Le rap ivoirien bouge. De nouveaux visages montent en puissance, pendant que d’autres artistes essayent de rester en haut. Voici trois réalités qui reflètent ce changement, même si elles ne plaisent pas à tout le monde.
Himra : Le rappeur du moment
Il suffit de faire un tour sur YouTube, TikTok ou Spotify pour s’en rendre compte : Himra est partout.Il totalise plus de 217 millions de streams et a 2,35 millions de fans qui le suivent en ligne. Ses titres comme « Number One » ou « Bâton non non » explosent les compteurs, avec des dizaines de milliers d’écoutes chaque semaine.

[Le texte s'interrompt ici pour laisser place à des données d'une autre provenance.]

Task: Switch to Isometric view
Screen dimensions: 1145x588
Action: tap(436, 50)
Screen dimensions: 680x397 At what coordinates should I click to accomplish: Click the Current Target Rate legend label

Il est aussi l’artiste francophone d’Afrique de l’Ouest le plus écouté en 2024, avec plus de 50 millions de streams en une seule année. Que ça plaise ou non, Himra est aujourd’hui le plus populaire du rap ivoirien.
Didi B : le plus complet
Depuis la fin de Kiff No Beat, Didi B continue de briller en solo. Il sait changer de style sans perdre la qualité : afro, trap, drill, même un peu de zouglou revisité… Il s’adapte à tout.
Son album MojoTrône II a fait plus de 80 millions de streams et 12 000 CD physiques vendus, un record aujourd’hui. Il est même plus écouté en France qu’en Côte d’Ivoire**, ce qui montre qu’il dépasse les frontières.
Didi B est sans doute l’un des artistes les plus solides et stratégiques du game.
Suspect 95 : en perte de vitesse ?
Il a marqué les esprits avec le « syndicat », ses punchlines et ses gros clips. Mais aujourd’hui, l’engouement autour de Suspect 95 semble un peu retombé.
Même s’il a décroché un Disque d’Or pour son album Société Suspecte, ses dernières sorties comme « Promesses » (1,3 million de streams) n’ont pas eu le même impact qu’avant.
Il garde une base de fans fidèle, mais avec les jeunes artistes qui arrivent fort, il devra peut-être se renouveler pour garder sa place dans le top.
En clair : le podium bouge
Le rap ivoirien ne dort pas. Himra domine l’actu, Didi B reste la référence, et Suspect 95 traverse un tournant. Ce n’est pas une guerre, c’est juste l’évolution naturelle du game. Et comme toujours dans la musique, c’est le public qui décide.